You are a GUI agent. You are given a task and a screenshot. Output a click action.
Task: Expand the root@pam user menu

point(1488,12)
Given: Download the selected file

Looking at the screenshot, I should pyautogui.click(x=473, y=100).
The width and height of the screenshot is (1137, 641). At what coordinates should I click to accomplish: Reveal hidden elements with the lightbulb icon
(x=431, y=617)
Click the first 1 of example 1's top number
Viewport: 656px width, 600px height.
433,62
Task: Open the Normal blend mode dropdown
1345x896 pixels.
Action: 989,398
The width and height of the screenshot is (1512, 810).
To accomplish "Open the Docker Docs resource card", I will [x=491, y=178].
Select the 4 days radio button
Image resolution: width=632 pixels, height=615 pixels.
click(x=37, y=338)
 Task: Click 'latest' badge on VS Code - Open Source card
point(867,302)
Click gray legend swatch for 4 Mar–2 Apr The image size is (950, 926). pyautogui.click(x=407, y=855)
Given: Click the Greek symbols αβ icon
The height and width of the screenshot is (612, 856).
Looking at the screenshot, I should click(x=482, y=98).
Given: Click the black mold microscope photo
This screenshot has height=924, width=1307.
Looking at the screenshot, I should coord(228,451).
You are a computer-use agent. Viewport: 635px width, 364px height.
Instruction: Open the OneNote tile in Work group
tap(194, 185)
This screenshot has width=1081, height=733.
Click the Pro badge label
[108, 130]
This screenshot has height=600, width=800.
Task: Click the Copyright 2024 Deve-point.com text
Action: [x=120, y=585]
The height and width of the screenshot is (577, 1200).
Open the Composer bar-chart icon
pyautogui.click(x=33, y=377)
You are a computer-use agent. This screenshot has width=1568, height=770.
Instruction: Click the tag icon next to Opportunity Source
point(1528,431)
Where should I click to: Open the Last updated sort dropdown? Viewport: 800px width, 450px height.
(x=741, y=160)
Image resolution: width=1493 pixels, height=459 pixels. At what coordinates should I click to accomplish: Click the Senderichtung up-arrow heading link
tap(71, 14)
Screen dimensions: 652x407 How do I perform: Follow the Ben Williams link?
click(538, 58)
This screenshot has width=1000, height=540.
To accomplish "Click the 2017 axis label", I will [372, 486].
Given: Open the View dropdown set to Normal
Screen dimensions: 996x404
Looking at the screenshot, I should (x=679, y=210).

▬▬▬

Task requirements -> Pull every line containing the word "agent" out of the material.

Response to the task ->
You are a GUI agent. You are given a task and a screenshot. Output a click action.
You are a computer-use agent. Viewport: 635px width, 364px height.
You are a computer-use agent. This screenshot has width=1568, height=770.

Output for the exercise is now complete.